>> begin Input material

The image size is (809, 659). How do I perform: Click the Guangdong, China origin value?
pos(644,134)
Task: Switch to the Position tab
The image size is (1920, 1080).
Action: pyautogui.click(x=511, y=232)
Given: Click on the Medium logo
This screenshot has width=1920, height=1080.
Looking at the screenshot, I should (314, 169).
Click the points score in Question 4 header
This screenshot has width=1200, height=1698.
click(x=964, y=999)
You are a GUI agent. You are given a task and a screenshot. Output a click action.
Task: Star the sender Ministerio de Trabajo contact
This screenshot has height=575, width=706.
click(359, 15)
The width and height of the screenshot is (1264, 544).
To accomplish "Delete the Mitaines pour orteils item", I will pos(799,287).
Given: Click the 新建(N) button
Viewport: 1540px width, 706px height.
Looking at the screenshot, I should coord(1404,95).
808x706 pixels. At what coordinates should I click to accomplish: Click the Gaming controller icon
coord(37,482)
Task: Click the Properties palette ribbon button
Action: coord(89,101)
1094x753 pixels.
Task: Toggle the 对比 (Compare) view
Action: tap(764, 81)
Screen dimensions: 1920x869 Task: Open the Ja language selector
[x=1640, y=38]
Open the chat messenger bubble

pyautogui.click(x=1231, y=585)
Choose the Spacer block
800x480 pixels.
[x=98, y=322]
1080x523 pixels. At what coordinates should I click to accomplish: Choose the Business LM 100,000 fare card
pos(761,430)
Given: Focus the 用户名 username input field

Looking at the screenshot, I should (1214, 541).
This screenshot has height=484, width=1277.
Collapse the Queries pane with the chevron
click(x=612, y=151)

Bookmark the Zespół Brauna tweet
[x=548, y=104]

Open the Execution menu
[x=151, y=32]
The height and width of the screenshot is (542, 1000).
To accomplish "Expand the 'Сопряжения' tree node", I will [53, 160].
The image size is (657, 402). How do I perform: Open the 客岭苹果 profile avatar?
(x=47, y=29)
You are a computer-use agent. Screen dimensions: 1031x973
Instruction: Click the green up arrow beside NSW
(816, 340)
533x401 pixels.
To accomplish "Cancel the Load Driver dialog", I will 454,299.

>> end Input material

-- Exercise goal --
Recast the lines of the listing from the one holding "Given: Focus the 用户名 username input field" through the end of the listing, inclusive, as a Markdown table with the columns Row and Line. Leave out blank lines.

-- Written solution --
| Row | Line |
|---|---|
| 1 | Given: Focus the 用户名 username input field |
| 2 | Looking at the screenshot, I should (1214, 541). |
| 3 | This screenshot has height=484, width=1277. |
| 4 | Collapse the Queries pane with the chevron |
| 5 | click(x=612, y=151) |
| 6 | Bookmark the Zespół Brauna tweet |
| 7 | [x=548, y=104] |
| 8 | Open the Execution menu |
| 9 | [x=151, y=32] |
| 10 | The height and width of the screenshot is (542, 1000). |
| 11 | To accomplish "Expand the 'Сопряжения' tree node", I will [53, 160]. |
| 12 | The image size is (657, 402). How do I perform: Open the 客岭苹果 profile avatar? |
| 13 | (x=47, y=29) |
| 14 | You are a computer-use agent. Screen dimensions: 1031x973 |
| 15 | Instruction: Click the green up arrow beside NSW |
| 16 | (816, 340) |
| 17 | 533x401 pixels. |
| 18 | To accomplish "Cancel the Load Driver dialog", I will 454,299. |